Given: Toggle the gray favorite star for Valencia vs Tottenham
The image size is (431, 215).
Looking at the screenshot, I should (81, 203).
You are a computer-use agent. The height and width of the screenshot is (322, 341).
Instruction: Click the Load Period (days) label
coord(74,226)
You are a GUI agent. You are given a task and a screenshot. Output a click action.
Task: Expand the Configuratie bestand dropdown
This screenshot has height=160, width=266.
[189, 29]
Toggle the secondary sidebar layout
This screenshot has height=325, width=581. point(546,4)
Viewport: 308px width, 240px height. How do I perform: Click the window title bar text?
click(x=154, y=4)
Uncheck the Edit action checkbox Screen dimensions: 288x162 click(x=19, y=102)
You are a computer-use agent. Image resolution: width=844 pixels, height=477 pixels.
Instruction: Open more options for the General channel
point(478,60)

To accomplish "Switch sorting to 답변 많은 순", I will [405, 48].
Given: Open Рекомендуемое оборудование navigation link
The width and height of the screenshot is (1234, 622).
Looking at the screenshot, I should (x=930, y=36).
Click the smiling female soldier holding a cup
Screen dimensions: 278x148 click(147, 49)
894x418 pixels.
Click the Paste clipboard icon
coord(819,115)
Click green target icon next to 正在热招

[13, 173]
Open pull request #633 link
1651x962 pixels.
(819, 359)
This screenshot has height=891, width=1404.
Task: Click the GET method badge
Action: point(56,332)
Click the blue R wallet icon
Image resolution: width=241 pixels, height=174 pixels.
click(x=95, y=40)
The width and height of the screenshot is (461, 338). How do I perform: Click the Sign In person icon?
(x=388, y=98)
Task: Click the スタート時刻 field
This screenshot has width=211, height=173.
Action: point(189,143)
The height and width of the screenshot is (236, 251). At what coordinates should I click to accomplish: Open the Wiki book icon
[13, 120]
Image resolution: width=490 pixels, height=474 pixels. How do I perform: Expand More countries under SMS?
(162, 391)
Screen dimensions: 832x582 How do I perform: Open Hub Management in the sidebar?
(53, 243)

### EXERCISE DIRECTIONS
Format every line of the entries above as a Markdown table, skipping blank lines, with a Row column for a running number and a Line column for the text of each line.

### SOLVED PROBLEM
| Row | Line |
|---|---|
| 1 | Given: Toggle the gray favorite star for Valencia vs Tottenham |
| 2 | The image size is (431, 215). |
| 3 | Looking at the screenshot, I should (81, 203). |
| 4 | You are a computer-use agent. The height and width of the screenshot is (322, 341). |
| 5 | Instruction: Click the Load Period (days) label |
| 6 | coord(74,226) |
| 7 | You are a GUI agent. You are given a task and a screenshot. Output a click action. |
| 8 | Task: Expand the Configuratie bestand dropdown |
| 9 | This screenshot has height=160, width=266. |
| 10 | [189, 29] |
| 11 | Toggle the secondary sidebar layout |
| 12 | This screenshot has height=325, width=581. point(546,4) |
| 13 | Viewport: 308px width, 240px height. How do I perform: Click the window title bar text? |
| 14 | click(x=154, y=4) |
| 15 | Uncheck the Edit action checkbox Screen dimensions: 288x162 click(x=19, y=102) |
| 16 | You are a computer-use agent. Image resolution: width=844 pixels, height=477 pixels. |
| 17 | Instruction: Open more options for the General channel |
| 18 | point(478,60) |
| 19 | To accomplish "Switch sorting to 답변 많은 순", I will [405, 48]. |
| 20 | Given: Open Рекомендуемое оборудование navigation link |
| 21 | The width and height of the screenshot is (1234, 622). |
| 22 | Looking at the screenshot, I should (x=930, y=36). |
| 23 | Click the smiling female soldier holding a cup |
| 24 | Screen dimensions: 278x148 click(147, 49) |
| 25 | 894x418 pixels. |
| 26 | Click the Paste clipboard icon |
| 27 | coord(819,115) |
| 28 | Click green target icon next to 正在热招 |
| 29 | [13, 173] |
| 30 | Open pull request #633 link |
| 31 | 1651x962 pixels. |
| 32 | (819, 359) |
| 33 | This screenshot has height=891, width=1404. |
| 34 | Task: Click the GET method badge |
| 35 | Action: point(56,332) |
| 36 | Click the blue R wallet icon |
| 37 | Image resolution: width=241 pixels, height=174 pixels. |
| 38 | click(x=95, y=40) |
| 39 | The width and height of the screenshot is (461, 338). How do I perform: Click the Sign In person icon? |
| 40 | (x=388, y=98) |
| 41 | Task: Click the スタート時刻 field |
| 42 | This screenshot has width=211, height=173. |
| 43 | Action: point(189,143) |
| 44 | The height and width of the screenshot is (236, 251). At what coordinates should I click to accomplish: Open the Wiki book icon |
| 45 | [13, 120] |
| 46 | Image resolution: width=490 pixels, height=474 pixels. How do I perform: Expand More countries under SMS? |
| 47 | (162, 391) |
| 48 | Screen dimensions: 832x582 How do I perform: Open Hub Management in the sidebar? |
| 49 | (53, 243) |